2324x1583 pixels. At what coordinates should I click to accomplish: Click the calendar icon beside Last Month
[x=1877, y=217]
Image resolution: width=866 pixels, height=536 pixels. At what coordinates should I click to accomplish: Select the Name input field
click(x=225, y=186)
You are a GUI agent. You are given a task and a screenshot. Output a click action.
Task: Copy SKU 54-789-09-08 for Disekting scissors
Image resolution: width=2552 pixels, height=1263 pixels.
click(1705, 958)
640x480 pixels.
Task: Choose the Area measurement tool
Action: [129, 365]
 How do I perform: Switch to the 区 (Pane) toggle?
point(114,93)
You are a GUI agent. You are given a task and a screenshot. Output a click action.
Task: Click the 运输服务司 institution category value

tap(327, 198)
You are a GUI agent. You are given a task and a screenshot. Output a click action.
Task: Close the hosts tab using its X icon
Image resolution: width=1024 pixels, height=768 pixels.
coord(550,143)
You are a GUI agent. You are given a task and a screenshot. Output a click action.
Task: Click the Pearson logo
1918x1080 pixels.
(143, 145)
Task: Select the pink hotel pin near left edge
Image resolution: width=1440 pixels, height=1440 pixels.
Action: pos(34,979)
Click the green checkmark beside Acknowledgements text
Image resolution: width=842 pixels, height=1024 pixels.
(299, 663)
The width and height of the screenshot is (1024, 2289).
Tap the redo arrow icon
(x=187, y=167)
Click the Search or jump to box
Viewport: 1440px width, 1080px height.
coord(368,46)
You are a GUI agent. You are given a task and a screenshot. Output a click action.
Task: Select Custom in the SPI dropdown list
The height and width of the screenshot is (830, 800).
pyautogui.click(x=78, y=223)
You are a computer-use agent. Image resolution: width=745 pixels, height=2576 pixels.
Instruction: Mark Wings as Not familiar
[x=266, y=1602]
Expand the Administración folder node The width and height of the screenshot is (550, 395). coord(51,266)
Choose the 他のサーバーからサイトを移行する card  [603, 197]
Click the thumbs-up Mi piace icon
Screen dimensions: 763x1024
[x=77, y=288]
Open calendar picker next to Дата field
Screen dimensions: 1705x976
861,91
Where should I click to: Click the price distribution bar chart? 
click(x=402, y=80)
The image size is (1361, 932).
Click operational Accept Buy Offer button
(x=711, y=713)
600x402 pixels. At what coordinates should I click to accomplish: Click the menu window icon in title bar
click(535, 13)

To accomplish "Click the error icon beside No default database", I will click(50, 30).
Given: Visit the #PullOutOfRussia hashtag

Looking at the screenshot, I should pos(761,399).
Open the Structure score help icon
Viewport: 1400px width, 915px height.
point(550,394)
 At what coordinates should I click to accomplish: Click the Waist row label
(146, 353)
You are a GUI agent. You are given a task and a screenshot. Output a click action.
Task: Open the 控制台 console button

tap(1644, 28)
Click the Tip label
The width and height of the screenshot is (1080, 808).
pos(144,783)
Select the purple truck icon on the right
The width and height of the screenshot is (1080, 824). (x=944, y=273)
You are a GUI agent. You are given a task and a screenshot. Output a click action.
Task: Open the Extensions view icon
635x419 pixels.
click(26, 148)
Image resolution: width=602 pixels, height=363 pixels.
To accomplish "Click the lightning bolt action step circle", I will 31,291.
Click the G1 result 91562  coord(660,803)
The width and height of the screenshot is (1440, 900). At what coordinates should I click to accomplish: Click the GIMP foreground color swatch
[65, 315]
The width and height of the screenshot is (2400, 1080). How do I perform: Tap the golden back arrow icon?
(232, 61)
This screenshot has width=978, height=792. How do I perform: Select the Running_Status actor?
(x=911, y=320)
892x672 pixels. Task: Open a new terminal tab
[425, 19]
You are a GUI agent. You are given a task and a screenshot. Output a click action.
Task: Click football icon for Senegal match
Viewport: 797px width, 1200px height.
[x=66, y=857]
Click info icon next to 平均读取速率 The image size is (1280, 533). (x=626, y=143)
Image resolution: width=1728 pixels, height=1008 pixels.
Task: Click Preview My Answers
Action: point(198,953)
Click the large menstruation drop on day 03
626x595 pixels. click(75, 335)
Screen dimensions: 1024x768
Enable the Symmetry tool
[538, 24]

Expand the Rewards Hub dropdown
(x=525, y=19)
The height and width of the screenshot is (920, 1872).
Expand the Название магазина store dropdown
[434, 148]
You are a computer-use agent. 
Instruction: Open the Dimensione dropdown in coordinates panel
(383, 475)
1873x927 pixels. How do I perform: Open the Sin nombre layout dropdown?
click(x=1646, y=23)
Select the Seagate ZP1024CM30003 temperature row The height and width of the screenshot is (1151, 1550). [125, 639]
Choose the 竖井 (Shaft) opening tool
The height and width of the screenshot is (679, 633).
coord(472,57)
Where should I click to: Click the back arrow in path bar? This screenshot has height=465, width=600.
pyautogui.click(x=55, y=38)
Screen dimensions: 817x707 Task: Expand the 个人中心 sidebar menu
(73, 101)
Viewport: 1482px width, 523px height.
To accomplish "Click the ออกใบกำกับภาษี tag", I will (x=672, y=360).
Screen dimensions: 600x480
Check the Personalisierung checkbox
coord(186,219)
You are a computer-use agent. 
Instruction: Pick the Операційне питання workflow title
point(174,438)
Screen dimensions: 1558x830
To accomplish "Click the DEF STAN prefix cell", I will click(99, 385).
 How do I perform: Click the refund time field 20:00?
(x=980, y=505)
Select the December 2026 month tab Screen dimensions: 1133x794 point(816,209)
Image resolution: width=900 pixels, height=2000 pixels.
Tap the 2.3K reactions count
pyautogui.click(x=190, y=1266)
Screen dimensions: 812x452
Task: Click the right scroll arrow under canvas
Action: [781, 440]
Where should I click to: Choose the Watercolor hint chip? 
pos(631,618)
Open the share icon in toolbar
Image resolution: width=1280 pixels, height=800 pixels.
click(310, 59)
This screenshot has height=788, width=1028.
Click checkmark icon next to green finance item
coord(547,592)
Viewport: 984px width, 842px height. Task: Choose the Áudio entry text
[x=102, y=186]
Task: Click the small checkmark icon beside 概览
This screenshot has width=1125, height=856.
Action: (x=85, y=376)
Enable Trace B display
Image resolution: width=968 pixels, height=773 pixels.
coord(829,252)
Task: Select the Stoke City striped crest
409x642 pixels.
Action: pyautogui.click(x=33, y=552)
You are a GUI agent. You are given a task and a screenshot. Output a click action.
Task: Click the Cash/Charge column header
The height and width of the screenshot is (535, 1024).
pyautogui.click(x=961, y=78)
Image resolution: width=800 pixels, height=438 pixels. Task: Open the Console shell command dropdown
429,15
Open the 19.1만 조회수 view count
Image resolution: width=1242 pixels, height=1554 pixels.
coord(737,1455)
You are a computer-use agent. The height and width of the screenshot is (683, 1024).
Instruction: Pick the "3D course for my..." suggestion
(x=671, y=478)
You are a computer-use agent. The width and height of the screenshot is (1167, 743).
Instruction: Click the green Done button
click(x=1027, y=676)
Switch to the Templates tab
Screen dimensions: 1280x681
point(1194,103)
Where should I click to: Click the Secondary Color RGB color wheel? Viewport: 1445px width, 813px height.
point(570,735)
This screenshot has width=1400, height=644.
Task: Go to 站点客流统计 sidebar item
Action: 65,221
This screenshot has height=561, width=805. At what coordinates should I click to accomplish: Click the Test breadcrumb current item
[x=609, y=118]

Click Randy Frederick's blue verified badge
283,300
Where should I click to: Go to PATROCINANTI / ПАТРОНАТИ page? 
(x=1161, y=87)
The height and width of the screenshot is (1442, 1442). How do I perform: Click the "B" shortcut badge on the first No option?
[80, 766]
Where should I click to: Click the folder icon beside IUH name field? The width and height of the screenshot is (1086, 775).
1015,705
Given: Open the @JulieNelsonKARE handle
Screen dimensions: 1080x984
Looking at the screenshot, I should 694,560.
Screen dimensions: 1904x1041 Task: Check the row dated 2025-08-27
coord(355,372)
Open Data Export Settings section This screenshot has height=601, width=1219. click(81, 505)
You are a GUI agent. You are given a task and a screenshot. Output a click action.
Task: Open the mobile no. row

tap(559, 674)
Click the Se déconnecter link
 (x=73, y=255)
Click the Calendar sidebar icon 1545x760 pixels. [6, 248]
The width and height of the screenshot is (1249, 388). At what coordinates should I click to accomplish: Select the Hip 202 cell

__Problem statement__: Could you repeat exactly the lines above from the line with "The height and width of the screenshot is (679, 633)." up to and including the line with "Task: Click the small", and only those?

__Output for this task__:
The height and width of the screenshot is (679, 633).
coord(472,57)
Where should I click to: Click the back arrow in path bar? This screenshot has height=465, width=600.
pyautogui.click(x=55, y=38)
Screen dimensions: 817x707 Task: Expand the 个人中心 sidebar menu
(73, 101)
Viewport: 1482px width, 523px height.
To accomplish "Click the ออกใบกำกับภาษี tag", I will (x=672, y=360).
Screen dimensions: 600x480
Check the Personalisierung checkbox
coord(186,219)
You are a computer-use agent. 
Instruction: Pick the Операційне питання workflow title
point(174,438)
Screen dimensions: 1558x830
To accomplish "Click the DEF STAN prefix cell", I will click(99, 385).
 How do I perform: Click the refund time field 20:00?
(x=980, y=505)
Select the December 2026 month tab Screen dimensions: 1133x794 point(816,209)
Image resolution: width=900 pixels, height=2000 pixels.
Tap the 2.3K reactions count
pyautogui.click(x=190, y=1266)
Screen dimensions: 812x452
Task: Click the right scroll arrow under canvas
Action: [781, 440]
Where should I click to: Choose the Watercolor hint chip? 
pos(631,618)
Open the share icon in toolbar
Image resolution: width=1280 pixels, height=800 pixels.
click(310, 59)
This screenshot has height=788, width=1028.
Click checkmark icon next to green finance item
coord(547,592)
Viewport: 984px width, 842px height. Task: Choose the Áudio entry text
[x=102, y=186]
Task: Click the small checkmark icon beside 概览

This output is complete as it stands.